Author: 
Jeff DeCelles
Zak Kaufman
Kenneth Bhauti
Rebecca Hershow
Helen Weiss
Cynthia Chaibva
Netsai Moyo
Elise Braunschweig
Fennie Mantula
Karin Hatzold
David Ross
Publication Date
October 1, 2016
Affiliation: 

Grassroot Soccer (DeCelles, Hershow); London School of Hygiene & Tropical Medicine (Kaufman, Weiss,  Braunschweig, Ross); Grassroot Soccer Zimbabwe (Bhauti, Moyo); National University of Science and Technology (Mantula, Chaibva); Population Services International (Hatzold)

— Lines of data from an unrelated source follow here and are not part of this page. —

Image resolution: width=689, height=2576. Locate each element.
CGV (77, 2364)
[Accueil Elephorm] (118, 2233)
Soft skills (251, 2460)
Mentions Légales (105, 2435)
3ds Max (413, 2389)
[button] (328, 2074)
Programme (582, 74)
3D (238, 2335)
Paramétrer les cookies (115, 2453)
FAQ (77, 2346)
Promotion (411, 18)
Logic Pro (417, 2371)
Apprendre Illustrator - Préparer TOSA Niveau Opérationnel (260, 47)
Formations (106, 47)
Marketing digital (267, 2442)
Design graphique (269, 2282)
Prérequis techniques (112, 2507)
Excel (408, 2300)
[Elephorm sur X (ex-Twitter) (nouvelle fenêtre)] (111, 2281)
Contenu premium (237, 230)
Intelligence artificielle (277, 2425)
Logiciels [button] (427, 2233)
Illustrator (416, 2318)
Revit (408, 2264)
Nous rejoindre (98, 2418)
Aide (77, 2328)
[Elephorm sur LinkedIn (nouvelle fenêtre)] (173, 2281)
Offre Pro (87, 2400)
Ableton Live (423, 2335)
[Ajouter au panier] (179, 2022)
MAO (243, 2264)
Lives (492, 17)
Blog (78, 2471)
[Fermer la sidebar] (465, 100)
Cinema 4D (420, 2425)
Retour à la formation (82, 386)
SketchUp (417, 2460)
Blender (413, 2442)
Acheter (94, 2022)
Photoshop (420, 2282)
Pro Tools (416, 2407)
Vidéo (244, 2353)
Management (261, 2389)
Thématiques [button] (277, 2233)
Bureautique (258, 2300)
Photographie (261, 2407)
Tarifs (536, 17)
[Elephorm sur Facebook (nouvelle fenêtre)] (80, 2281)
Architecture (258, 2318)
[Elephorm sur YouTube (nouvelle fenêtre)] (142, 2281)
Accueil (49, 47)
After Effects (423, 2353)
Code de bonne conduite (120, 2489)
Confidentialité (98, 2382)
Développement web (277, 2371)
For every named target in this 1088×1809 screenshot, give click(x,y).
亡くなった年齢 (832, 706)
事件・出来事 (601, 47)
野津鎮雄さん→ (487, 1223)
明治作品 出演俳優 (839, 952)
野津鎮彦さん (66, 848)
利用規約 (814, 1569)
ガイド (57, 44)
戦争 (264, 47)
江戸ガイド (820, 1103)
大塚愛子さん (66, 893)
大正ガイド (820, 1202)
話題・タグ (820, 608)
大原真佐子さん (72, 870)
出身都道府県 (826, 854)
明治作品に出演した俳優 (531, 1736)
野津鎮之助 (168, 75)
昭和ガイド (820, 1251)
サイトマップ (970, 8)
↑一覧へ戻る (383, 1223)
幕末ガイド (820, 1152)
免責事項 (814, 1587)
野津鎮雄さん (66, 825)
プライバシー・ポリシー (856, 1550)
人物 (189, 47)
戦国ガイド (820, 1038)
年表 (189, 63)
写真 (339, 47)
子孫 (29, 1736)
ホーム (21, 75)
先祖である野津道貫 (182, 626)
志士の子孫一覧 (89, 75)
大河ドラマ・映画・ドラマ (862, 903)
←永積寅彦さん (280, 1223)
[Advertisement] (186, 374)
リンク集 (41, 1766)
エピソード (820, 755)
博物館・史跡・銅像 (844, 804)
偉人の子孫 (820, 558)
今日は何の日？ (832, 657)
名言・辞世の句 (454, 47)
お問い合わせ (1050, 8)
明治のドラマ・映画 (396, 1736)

"Despite progress in supply scale-up, Zimbabwe is falling well short of its target of 80 per cent VMMC coverage by 2015 (WHO 2011), underlining the urgent need to identify and scale up effective interventions that increase demand for VMMC."

This report looks at the results of an impact evaluation of the Make The Cut Plus(MTC+) project - a short, sport-based intervention, delivered by Grassroot Soccer, that aims to increase demand for voluntary medical male circumcision (VMMC) among adolescent male students (aged 15 to 19 years) in secondary schools in Bulawayo, Zimbabwe. The study forms part of a series of seven studies, commissioned by the International Initiative for Impact Evaluation (3ie), that investigate ways to increase the demand for VMMC in sub-Saharan Africa (see Related Summaries below). In late 2013, 3ie awarded grants to seven project teams of implementers and researchers to pilot innovative programmes for increasing VMMC demand and to conduct rapid impact evaluations of those programmes.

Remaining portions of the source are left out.